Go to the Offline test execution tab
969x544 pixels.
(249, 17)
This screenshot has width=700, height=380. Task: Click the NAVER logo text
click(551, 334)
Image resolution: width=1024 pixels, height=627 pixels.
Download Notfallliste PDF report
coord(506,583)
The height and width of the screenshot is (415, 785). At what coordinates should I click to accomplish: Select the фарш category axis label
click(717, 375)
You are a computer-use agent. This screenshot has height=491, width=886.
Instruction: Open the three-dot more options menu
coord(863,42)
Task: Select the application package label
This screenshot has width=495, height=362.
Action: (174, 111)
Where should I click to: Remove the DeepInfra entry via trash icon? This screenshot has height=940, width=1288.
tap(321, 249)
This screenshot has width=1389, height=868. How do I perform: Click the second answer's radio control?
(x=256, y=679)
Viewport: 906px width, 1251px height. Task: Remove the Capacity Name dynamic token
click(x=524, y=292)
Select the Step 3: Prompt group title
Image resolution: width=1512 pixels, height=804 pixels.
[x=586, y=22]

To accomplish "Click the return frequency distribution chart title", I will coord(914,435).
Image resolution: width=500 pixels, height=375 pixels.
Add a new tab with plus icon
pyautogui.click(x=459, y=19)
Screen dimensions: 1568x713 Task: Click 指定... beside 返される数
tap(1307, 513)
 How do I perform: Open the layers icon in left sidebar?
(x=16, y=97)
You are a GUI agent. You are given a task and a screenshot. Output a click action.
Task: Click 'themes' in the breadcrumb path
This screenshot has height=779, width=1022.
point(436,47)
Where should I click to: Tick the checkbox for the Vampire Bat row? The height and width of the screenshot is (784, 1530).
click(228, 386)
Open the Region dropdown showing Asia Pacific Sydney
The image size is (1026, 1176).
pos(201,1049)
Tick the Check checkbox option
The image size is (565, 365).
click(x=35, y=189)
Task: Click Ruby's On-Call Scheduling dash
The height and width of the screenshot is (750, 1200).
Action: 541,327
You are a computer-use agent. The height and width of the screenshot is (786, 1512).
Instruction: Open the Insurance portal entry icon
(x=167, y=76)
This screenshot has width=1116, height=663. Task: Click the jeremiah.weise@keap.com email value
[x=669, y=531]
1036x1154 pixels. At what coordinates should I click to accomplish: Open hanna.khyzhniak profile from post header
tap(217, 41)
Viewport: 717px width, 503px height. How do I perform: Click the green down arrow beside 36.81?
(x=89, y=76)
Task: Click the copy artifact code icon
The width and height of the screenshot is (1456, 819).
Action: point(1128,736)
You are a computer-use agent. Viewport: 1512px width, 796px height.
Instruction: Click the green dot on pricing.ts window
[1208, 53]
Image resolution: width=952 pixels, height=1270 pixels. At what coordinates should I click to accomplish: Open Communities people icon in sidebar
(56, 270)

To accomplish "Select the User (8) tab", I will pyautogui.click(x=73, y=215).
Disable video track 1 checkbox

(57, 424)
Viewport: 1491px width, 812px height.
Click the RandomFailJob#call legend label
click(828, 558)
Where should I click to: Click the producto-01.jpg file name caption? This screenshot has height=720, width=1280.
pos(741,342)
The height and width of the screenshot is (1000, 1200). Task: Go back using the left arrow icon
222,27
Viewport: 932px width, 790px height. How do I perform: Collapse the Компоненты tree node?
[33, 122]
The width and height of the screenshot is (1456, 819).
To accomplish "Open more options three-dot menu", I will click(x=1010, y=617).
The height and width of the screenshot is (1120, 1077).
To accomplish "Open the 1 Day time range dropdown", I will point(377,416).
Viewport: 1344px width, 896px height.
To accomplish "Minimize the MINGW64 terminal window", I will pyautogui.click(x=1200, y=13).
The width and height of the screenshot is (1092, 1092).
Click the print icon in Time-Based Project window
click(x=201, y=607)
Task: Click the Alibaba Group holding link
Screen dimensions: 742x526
§ §
Work to be completed
Format every line of the rows above as a JSON list of strings, one string per line, with blank lines left out.

Reply
[
  "Go to the Offline test execution tab",
  "969x544 pixels.",
  "(249, 17)",
  "This screenshot has width=700, height=380. Task: Click the NAVER logo text",
  "click(551, 334)",
  "Image resolution: width=1024 pixels, height=627 pixels.",
  "Download Notfallliste PDF report",
  "coord(506,583)",
  "The height and width of the screenshot is (415, 785). At what coordinates should I click to accomplish: Select the фарш category axis label",
  "click(717, 375)",
  "You are a computer-use agent. This screenshot has height=491, width=886.",
  "Instruction: Open the three-dot more options menu",
  "coord(863,42)",
  "Task: Select the application package label",
  "This screenshot has width=495, height=362.",
  "Action: (174, 111)",
  "Where should I click to: Remove the DeepInfra entry via trash icon? This screenshot has height=940, width=1288.",
  "tap(321, 249)",
  "This screenshot has width=1389, height=868. How do I perform: Click the second answer's radio control?",
  "(x=256, y=679)",
  "Viewport: 906px width, 1251px height. Task: Remove the Capacity Name dynamic token",
  "click(x=524, y=292)",
  "Select the Step 3: Prompt group title",
  "Image resolution: width=1512 pixels, height=804 pixels.",
  "[x=586, y=22]",
  "To accomplish \"Click the return frequency distribution chart title\", I will coord(914,435).",
  "Image resolution: width=500 pixels, height=375 pixels.",
  "Add a new tab with plus icon",
  "pyautogui.click(x=459, y=19)",
  "Screen dimensions: 1568x713 Task: Click 指定... beside 返される数",
  "tap(1307, 513)",
  " How do I perform: Open the layers icon in left sidebar?",
  "(x=16, y=97)",
  "You are a GUI agent. You are given a task and a screenshot. Output a click action.",
  "Task: Click 'themes' in the breadcrumb path",
  "This screenshot has height=779, width=1022.",
  "point(436,47)",
  "Where should I click to: Tick the checkbox for the Vampire Bat row? The height and width of the screenshot is (784, 1530).",
  "click(228, 386)",
  "Open the Region dropdown showing Asia Pacific Sydney",
  "The image size is (1026, 1176).",
  "pos(201,1049)",
  "Tick the Check checkbox option",
  "The image size is (565, 365).",
  "click(x=35, y=189)",
  "Task: Click Ruby's On-Call Scheduling dash",
  "The height and width of the screenshot is (750, 1200).",
  "Action: 541,327",
  "You are a computer-use agent. The height and width of the screenshot is (786, 1512).",
  "Instruction: Open the Insurance portal entry icon",
  "(x=167, y=76)",
  "This screenshot has width=1116, height=663. Task: Click the jeremiah.weise@keap.com email value",
  "[x=669, y=531]",
  "1036x1154 pixels. At what coordinates should I click to accomplish: Open hanna.khyzhniak profile from post header",
  "tap(217, 41)",
  "Viewport: 717px width, 503px height. How do I perform: Click the green down arrow beside 36.81?",
  "(x=89, y=76)",
  "Task: Click the copy artifact code icon",
  "The width and height of the screenshot is (1456, 819).",
  "Action: point(1128,736)",
  "You are a computer-use agent. Viewport: 1512px width, 796px height.",
  "Instruction: Click the green dot on pricing.ts window",
  "[1208, 53]",
  "Image resolution: width=952 pixels, height=1270 pixels. At what coordinates should I click to accomplish: Open Communities people icon in sidebar",
  "(56, 270)",
  "To accomplish \"Select the User (8) tab\", I will pyautogui.click(x=73, y=215).",
  "Disable video track 1 checkbox",
  "(57, 424)",
  "Viewport: 1491px width, 812px height.",
  "Click the RandomFailJob#call legend label",
  "click(828, 558)",
  "Where should I click to: Click the producto-01.jpg file name caption? This screenshot has height=720, width=1280.",
  "pos(741,342)",
  "The height and width of the screenshot is (1000, 1200). Task: Go back using the left arrow icon",
  "222,27",
  "Viewport: 932px width, 790px height. How do I perform: Collapse the Компоненты tree node?",
  "[33, 122]",
  "The width and height of the screenshot is (1456, 819).",
  "To accomplish \"Open more options three-dot menu\", I will click(x=1010, y=617).",
  "The height and width of the screenshot is (1120, 1077).",
  "To accomplish \"Open the 1 Day time range dropdown\", I will point(377,416).",
  "Viewport: 1344px width, 896px height.",
  "To accomplish \"Minimize the MINGW64 terminal window\", I will pyautogui.click(x=1200, y=13).",
  "The width and height of the screenshot is (1092, 1092).",
  "Click the print icon in Time-Based Project window",
  "click(x=201, y=607)",
  "Task: Click the Alibaba Group holding link",
  "Screen dimensions: 742x526"
]